The three commanders “planned, led their troops and directed the attack… and completely destroyed AMIS facilities and property, directly affecting aid and security for millions of people of Darfur who are in need of protection,” ICC Prosecutor Luis Moreno-Ocampo said, according to a press release issued by the Court.
“No one is above the law,” he added.
The Prosecution has concluded that there are reasonable grounds to believe the three commanders bear criminal responsibility for three counts of war crimes for murder, intentionally directing attacks against personnel and objects involved in a peacekeeping mission and pillaging.
He later told the UN News Centre that the rebels’ names are sealed because “the best way to ensure their appearance is to keep confidential their names for now,” adding that they must “recognize that they have to respect the Court.”
Mr. Moreno-Ocampo expressed outrage against the attack on peacekeepers in Haskanita, saying that “this cannot happen,” for “if you attack them, there is no hope for the civilians.”
Although he said that he expects no cooperation on the part of the Sudanese authorities, he stressed that it is his “duty to show that the law will be enforced very seriously.”
Today’s presentation of evidence to the ICC could help to further the Darfur peace process, the Prosecutor said, because “applying the law will help to establish law and bring peace to the region.”
Secretary-General Ban Ki-moon today said in a statement issued by his spokesperson that he “emphasizes that the United Nations respects the independence of the Court and its judicial process, and stresses the critical importance of full compliance by all parties to the actions of the Court.”
He said that the two UN peacekeeping missions operating in Sudan will continue to work in an “impartial manner, cooperating in good faith with all partners to further the goal of peace and stability in the country,” adding that the world body will also press ahead with its humanitarian and development efforts in the country.
The investigation of the three rebel commanders is the ICC’s third arising from the situation in Darfur, which was referred to The Hague-based Court by the Security Council in 2005.
In July, Mr. Moreno-Ocampo requested an arrest warrant for Sudanese President Omar al-Bashir for allegedly committing war crimes, crimes against humanity and genocide over the last five years in Darfur.
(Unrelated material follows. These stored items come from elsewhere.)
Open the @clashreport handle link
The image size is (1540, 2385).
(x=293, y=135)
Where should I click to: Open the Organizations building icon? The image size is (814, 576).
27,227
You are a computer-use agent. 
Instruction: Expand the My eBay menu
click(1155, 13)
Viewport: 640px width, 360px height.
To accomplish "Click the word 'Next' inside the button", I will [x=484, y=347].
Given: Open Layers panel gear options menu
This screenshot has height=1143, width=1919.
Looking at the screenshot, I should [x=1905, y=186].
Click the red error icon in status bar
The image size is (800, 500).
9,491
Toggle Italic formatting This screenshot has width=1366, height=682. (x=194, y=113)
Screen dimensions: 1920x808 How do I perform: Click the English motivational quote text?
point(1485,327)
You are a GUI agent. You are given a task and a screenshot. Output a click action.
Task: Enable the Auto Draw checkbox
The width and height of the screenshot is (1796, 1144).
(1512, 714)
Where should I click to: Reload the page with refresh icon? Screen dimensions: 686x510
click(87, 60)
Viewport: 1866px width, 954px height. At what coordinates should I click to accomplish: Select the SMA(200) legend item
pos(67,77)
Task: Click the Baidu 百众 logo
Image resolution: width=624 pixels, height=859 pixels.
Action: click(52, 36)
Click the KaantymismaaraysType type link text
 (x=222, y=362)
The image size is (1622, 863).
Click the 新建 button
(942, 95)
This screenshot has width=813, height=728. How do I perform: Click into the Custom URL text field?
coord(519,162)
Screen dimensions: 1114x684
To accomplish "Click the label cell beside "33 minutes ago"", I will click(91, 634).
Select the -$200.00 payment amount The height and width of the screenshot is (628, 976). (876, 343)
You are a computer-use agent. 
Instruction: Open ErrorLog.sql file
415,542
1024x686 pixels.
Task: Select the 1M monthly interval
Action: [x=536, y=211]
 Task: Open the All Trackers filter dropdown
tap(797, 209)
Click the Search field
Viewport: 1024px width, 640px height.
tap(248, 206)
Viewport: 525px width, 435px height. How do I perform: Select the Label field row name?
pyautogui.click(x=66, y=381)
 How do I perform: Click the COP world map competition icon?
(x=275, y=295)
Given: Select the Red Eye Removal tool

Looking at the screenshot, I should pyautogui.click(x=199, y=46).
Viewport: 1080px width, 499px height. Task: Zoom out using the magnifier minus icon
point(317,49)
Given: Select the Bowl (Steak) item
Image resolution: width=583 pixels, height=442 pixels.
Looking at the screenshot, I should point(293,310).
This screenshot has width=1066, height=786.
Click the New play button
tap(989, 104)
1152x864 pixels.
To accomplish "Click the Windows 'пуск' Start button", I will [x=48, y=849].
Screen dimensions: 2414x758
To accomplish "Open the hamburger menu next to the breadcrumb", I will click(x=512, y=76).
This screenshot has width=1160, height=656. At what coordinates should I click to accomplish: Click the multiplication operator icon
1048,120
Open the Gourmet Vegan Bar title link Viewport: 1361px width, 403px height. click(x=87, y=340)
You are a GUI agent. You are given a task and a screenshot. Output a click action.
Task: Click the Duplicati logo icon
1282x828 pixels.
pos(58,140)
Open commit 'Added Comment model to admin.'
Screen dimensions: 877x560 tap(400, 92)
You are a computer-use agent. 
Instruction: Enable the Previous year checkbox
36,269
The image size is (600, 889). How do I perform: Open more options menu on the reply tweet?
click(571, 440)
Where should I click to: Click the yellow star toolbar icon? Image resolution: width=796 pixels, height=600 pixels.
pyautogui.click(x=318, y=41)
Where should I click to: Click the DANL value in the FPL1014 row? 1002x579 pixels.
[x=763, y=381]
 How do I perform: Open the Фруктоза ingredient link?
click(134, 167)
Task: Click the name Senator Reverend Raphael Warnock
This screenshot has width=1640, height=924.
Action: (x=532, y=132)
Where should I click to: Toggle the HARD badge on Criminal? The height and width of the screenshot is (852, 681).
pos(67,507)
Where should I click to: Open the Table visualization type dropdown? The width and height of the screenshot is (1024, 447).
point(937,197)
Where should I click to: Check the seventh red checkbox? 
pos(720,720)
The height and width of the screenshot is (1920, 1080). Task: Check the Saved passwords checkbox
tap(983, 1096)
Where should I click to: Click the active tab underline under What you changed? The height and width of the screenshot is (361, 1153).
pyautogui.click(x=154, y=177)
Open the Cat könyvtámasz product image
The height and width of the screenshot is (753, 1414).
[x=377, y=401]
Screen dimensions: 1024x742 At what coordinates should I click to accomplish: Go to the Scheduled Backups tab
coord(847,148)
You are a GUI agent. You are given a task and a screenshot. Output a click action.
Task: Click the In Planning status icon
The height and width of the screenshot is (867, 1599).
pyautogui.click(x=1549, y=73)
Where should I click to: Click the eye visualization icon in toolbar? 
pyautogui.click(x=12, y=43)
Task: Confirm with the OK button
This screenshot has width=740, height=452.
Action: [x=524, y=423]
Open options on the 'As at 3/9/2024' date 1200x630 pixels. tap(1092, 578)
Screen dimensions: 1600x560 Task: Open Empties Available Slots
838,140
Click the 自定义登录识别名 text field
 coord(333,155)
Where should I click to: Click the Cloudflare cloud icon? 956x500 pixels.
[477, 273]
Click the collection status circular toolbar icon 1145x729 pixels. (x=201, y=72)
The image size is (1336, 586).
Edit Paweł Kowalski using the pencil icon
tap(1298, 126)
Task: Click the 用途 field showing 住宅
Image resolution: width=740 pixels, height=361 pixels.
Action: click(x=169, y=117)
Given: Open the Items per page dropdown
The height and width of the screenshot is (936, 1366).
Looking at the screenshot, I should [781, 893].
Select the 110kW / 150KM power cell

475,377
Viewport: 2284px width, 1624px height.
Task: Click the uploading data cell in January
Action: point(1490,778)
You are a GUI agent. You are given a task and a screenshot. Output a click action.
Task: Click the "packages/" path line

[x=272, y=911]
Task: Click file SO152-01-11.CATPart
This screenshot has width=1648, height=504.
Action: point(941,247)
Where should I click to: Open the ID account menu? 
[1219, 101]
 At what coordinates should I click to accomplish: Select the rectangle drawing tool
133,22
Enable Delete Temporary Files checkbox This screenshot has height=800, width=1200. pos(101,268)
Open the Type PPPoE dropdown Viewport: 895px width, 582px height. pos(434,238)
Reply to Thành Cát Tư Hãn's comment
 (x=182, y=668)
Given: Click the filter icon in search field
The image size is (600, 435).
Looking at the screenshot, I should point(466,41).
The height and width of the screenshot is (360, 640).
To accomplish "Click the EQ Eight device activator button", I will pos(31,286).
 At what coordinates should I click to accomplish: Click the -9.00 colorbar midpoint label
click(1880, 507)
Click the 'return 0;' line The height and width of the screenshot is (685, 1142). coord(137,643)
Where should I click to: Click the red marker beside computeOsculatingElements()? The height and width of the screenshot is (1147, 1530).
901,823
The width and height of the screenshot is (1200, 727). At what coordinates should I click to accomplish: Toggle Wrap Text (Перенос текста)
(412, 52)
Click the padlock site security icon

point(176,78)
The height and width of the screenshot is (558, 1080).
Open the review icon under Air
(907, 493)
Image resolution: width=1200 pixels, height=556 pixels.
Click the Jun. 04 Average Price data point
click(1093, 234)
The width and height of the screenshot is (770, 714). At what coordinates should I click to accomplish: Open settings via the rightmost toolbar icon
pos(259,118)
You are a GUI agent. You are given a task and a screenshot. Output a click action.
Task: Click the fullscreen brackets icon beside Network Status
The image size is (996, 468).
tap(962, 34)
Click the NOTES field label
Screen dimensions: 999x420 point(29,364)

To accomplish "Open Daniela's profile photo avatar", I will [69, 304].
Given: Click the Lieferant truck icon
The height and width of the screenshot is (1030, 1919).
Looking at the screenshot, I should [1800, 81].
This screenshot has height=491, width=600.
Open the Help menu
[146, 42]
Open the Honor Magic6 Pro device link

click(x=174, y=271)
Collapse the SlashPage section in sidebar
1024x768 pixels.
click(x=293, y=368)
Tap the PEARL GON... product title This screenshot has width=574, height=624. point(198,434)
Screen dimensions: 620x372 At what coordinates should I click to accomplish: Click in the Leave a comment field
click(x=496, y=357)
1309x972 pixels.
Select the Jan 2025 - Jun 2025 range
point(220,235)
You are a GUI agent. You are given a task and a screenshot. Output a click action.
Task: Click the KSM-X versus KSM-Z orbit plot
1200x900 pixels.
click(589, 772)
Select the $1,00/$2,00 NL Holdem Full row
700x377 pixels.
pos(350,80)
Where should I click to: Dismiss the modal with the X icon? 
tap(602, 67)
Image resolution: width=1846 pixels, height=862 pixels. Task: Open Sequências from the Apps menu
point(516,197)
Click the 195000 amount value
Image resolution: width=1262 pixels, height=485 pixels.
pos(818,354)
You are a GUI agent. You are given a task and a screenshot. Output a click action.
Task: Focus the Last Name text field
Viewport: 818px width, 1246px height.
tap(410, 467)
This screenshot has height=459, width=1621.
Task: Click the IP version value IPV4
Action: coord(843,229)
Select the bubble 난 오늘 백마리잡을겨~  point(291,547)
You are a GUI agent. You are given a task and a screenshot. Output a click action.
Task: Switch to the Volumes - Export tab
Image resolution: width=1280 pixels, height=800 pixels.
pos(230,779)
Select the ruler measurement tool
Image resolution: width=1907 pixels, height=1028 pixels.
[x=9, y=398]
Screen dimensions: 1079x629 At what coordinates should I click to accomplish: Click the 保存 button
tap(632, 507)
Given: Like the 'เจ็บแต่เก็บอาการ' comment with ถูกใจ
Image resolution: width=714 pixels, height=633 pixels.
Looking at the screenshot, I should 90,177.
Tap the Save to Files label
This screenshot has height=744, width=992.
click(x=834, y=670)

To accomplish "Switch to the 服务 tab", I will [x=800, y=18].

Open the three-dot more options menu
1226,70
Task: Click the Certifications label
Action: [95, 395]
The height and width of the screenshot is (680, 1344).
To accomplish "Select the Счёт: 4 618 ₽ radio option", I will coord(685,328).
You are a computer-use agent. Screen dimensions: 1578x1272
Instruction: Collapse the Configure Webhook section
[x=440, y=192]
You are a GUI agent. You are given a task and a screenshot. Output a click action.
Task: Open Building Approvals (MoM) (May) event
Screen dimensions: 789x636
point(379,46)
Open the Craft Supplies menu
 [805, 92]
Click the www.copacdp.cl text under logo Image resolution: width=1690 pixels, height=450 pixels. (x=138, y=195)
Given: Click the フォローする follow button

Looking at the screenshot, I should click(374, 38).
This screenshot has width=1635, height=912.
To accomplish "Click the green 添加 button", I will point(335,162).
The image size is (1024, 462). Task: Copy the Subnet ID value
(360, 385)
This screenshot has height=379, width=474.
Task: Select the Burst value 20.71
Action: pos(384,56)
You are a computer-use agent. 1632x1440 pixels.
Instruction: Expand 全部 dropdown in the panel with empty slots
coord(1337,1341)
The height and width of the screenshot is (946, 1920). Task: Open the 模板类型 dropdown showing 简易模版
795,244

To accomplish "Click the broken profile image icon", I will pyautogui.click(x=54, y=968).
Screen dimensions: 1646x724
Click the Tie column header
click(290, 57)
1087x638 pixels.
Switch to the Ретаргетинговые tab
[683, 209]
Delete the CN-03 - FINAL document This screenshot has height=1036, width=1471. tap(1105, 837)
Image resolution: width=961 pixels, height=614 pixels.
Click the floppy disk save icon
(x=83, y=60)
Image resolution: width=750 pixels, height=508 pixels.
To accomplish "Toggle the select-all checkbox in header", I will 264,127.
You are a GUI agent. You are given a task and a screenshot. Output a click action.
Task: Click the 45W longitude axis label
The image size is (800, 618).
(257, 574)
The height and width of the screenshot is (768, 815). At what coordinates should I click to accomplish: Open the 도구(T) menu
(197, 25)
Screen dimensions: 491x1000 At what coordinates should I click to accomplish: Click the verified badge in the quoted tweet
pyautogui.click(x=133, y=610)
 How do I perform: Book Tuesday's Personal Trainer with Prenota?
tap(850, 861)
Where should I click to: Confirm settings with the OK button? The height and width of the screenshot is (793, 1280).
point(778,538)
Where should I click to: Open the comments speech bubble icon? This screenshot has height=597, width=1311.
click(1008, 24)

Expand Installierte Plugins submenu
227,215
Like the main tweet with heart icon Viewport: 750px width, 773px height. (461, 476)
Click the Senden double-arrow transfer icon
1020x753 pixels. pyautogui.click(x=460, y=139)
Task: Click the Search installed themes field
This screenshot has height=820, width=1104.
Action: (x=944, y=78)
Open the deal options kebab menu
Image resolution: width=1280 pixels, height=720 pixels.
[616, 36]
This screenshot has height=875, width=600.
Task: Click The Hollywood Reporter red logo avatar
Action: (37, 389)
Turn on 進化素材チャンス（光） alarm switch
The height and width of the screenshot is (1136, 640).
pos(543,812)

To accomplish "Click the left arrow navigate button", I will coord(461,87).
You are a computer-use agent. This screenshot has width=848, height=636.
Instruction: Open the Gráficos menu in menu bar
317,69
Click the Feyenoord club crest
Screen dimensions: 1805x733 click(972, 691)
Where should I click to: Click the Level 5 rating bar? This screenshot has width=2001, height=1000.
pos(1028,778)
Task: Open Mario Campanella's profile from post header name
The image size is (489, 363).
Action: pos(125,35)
The ICC has issued arrest warrants for Ahmad Muhammad Harun, former Sudanese Minister of State for the Interior, and Janjaweed militia leader Ali Kushayb. In presenting his evidence against them to the Court, Mr. Moreno-Ocampo said that they “jointly committed crimes against the civilian population in Darfur.”
More than 300,000 people are estimated to have been killed in Darfur, an impoverished and relatively arid region on Sudan’s western flank, since rebels began fighting Government forces and allied Janjaweed militiamen in 2003. Another 2.7 million civilians have had to flee their homes.